* [Work item]: Please restate the data below word for word, omitting all images.

================================

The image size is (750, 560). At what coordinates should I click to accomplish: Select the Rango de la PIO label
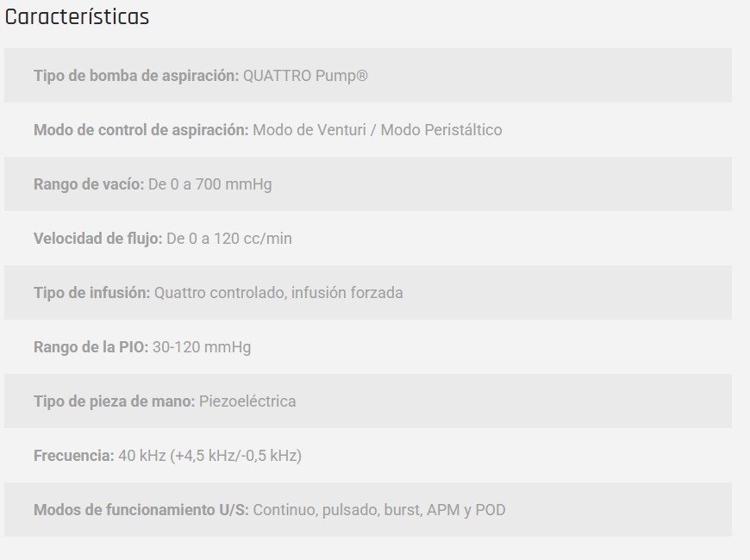click(x=91, y=346)
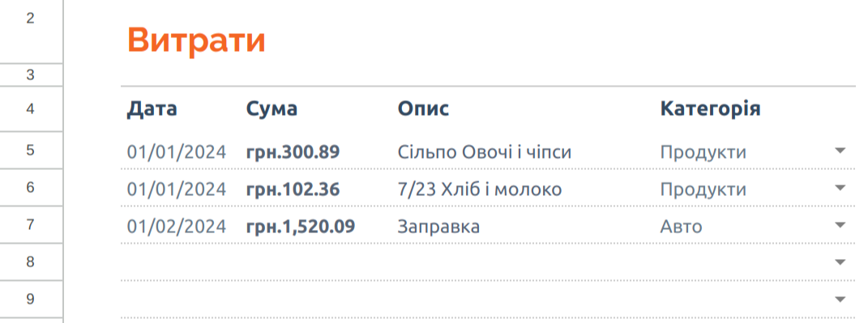
Task: Select row header 9
Action: pyautogui.click(x=31, y=300)
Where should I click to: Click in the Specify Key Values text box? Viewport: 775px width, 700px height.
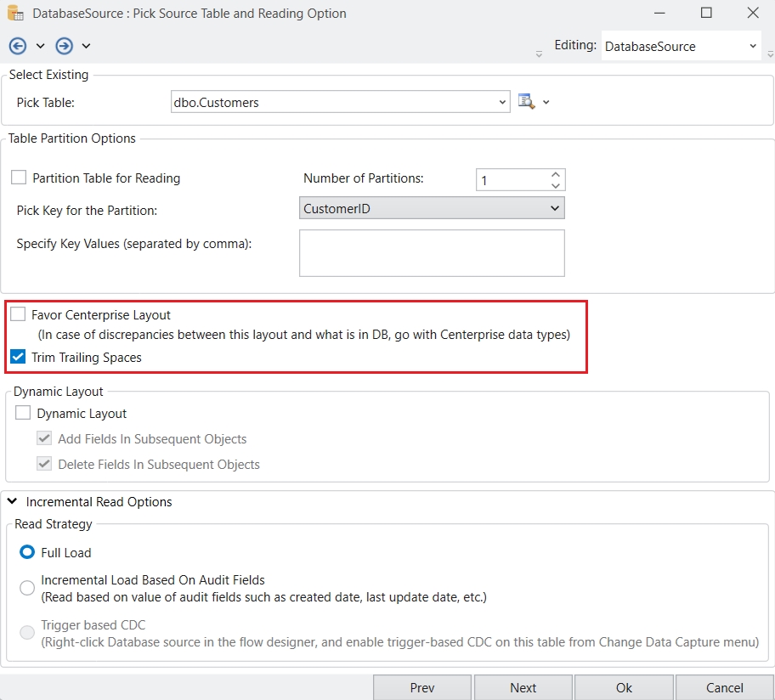pos(432,252)

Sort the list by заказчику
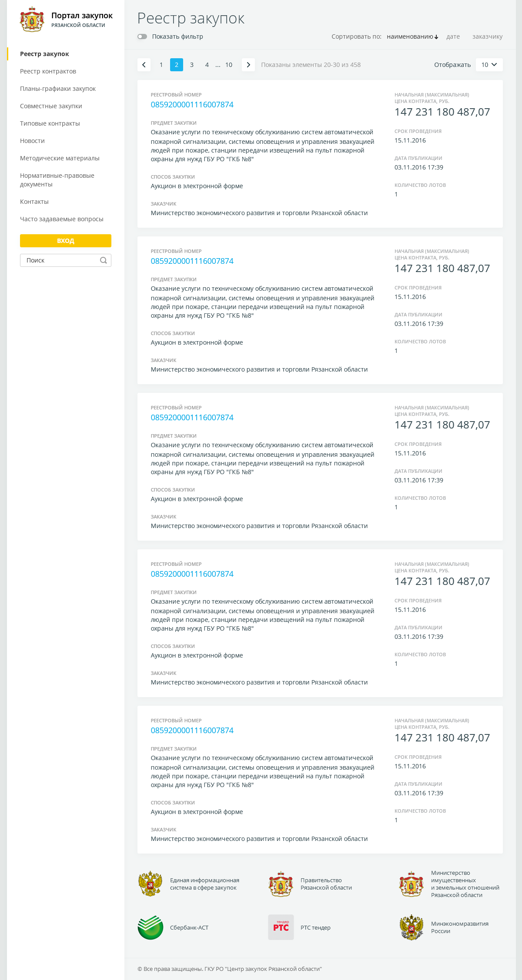coord(487,37)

================================

* [Reply to the task]:
The image size is (750, 560). At what coordinates should I click to accomplish: Select the Rango de la PIO label
click(x=91, y=346)
Task: Select row header 9
Action: pyautogui.click(x=31, y=300)
Where should I click to: Click in the Specify Key Values text box? Viewport: 775px width, 700px height.
pos(432,252)

Sort the list by заказчику
coord(487,37)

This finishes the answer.